June 13, 2009 - Sep. 13, 2009
Paintings
The image of the potted sabra in Asim Abu-Shakra’s works is one of the only Palestinian images to have entered the canon of Israeli art. The sabra image was at the core of Abu-Shakra’s one-person exhibition at Rap Gallery, Tel Aviv, before his untimely death, at the age of 29, and of his posthumous comprehensive retrospective at Tel Aviv Museum’s Helena Rubinstein Pavilion of Contemporary Art in 1994.

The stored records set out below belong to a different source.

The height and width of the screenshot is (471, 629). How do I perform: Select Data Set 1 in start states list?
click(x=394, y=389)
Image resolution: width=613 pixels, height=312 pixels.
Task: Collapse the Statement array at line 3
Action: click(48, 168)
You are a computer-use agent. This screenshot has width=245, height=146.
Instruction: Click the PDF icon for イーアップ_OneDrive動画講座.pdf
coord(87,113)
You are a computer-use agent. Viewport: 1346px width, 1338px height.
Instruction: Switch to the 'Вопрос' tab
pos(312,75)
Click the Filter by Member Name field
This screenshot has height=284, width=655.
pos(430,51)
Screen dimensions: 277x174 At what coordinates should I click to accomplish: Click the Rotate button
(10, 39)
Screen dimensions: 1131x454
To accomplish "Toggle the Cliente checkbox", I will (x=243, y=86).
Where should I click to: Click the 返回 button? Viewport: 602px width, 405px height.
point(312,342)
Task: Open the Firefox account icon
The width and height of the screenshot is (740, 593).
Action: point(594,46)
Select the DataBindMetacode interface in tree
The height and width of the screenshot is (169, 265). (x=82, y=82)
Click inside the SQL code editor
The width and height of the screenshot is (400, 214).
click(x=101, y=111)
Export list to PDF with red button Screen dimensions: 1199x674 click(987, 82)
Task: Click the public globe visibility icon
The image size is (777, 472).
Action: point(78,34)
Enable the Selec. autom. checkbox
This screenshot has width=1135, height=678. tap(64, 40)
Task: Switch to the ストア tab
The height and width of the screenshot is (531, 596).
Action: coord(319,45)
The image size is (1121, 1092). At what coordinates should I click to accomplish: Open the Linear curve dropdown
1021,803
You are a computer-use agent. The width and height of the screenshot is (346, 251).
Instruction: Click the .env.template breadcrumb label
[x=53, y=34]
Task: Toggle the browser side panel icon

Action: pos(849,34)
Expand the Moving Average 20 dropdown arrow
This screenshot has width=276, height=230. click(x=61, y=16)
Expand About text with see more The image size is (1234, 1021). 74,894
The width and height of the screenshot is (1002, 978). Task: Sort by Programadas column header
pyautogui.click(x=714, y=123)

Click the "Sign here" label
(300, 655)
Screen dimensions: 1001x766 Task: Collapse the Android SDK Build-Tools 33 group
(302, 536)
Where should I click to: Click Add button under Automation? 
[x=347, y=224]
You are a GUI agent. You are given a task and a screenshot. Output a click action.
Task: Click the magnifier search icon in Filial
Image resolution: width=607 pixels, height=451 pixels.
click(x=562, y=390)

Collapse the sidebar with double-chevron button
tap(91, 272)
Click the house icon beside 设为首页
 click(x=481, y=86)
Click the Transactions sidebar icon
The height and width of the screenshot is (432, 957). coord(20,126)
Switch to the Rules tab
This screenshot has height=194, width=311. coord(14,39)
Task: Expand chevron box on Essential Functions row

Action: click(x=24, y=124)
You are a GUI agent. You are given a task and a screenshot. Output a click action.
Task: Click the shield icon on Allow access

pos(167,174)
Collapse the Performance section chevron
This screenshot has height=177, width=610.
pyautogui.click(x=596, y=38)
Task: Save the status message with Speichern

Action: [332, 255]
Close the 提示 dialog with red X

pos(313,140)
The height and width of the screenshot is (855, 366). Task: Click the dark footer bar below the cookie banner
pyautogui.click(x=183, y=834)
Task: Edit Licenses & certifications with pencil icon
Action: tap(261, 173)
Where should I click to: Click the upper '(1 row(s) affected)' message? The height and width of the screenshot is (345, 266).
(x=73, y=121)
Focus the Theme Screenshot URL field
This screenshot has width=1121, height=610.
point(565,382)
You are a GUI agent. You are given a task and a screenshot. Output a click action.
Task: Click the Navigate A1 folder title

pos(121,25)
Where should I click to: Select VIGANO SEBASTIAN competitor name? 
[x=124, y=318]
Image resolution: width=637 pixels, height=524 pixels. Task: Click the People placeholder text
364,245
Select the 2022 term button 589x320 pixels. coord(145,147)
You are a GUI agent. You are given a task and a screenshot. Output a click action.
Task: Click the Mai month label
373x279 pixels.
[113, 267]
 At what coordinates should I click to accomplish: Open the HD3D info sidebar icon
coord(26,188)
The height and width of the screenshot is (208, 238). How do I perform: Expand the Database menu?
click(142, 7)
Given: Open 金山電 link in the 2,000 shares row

Concurrent to works depicting a potted sabra, Abu-Shakra painted a very different series of works on large-scale canvases centered on sabra hedges. He juxtaposed the domesticated, tamed, circumscribed potted sabra with an image of the Palestinian thicket-a bifurcated, threatening and boundless vegetal image. In Untitled (1988), multiple circles generate a thicket of sabra hedges which take over the entire canvas, threatening to break out of the frame. Black, orange, and red paint blots are scattered amidst the leaves in the bottom section, reminiscent of combustion, sparks of fire, and scorched earth. In this context, the sabra attests to the violence inscribed in the land by the occupier. In the painting Sabra (1988), the sabra hedges are delimited within a pointed, prickly frame, and the hatching rendered in-between them call to mind sharp glass shards. In another work from the same year, Sabra, the red sabra flowers appear like bloodstains. In these works the sabra hedges transform into a fortified wall, an impenetrable thicket which offers no shelter.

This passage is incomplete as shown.